Structured credit offers higher yields, lower default risk

Advisors and investors are shifting fixed-income allocations to structured credit for higher yields and potentially lower default risk; Guggenheim’s GISC provides active exposure to ABS, CLOs and MBS.

Advisors and investors are rethinking fixed-income allocations and adding exposure to structured credit. Guggenheim’s Guggenheim Securitized Income ETF (GISC) provides active exposure to asset-backed securities (ABS), collateralized loan obligations (CLOs) and mortgage-backed securities (MBS).

Recent pressure from persistent inflation, a change in Federal Reserve leadership and swings in oil prices has led some market participants to reassess traditional bond holdings and search for alternative yield sources.

Structured credit is the tradeable portion of the asset-backed finance market and includes securities backed by receivables, loans or mortgages. ABS are backed by consumer or commercial loans, CLOs pool leveraged loans and divide credit risk across tranches, and MBS are backed by residential or commercial mortgages. Market data and industry practitioners show that investment-grade tranches of securitized assets have historically experienced lower default rates than many corporate bonds.

One reason some tranches in structured credit offer higher yields is the complexity premium. These securities often require detailed analysis of collateral pools, legal structures and prepayment or reinvestment risk. That additional work can result in wider yields on some tranches compared with similarly rated corporate bonds.

GISC is an actively managed ETF that allocates across the securitized market. The fund’s portfolio team can change sector weights, favor higher-quality tranches or rotate exposure among ABS, CLO and MBS based on valuation and credit assessments.
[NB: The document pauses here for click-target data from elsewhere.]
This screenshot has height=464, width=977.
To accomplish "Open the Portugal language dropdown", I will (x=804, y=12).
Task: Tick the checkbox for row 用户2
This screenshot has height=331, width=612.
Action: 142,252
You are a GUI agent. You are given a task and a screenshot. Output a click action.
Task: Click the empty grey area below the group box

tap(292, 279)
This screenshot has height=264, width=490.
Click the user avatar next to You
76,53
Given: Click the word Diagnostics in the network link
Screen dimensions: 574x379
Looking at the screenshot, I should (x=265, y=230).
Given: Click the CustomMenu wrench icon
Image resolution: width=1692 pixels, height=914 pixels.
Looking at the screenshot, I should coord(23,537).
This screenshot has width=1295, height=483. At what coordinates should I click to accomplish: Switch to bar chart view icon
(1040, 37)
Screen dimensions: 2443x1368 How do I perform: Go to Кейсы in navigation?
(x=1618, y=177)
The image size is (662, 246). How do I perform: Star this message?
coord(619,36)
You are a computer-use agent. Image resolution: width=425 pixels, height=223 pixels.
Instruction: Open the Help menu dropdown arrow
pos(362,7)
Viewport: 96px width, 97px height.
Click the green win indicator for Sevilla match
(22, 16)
Karthik Narayanan, head of structured credit at Guggenheim Investments, spoke about the fixed-income risk profile on the Guggenheim Macro Markets podcast in June and argued that bonds offer limited upside and large potential downside. He said: “Now, this matters, because unlike equities, which could go up or down, bonds generally can only go up a little bit and they can go down a lot. So really, as a portfolio manager, what you want to get paid for is grinding out better returns over time and not giving it away very quickly on a few bad positions.”

Critics point to several risks in structured credit, including instrument complexity, potential liquidity constraints for some tranches and the need for specialized research to assess collateral performance and structural protections. Risk drivers vary by segment: prepayment risk affects mortgages, borrower credit affects consumer ABS, and default and recovery dynamics affect CLOs.

Some advisors are adding structured credit exposure as part of broader income strategies. GISC and similar actively managed vehicles provide targeted access to securitized markets and allow portfolio managers to adjust positions in response to valuation and credit trends.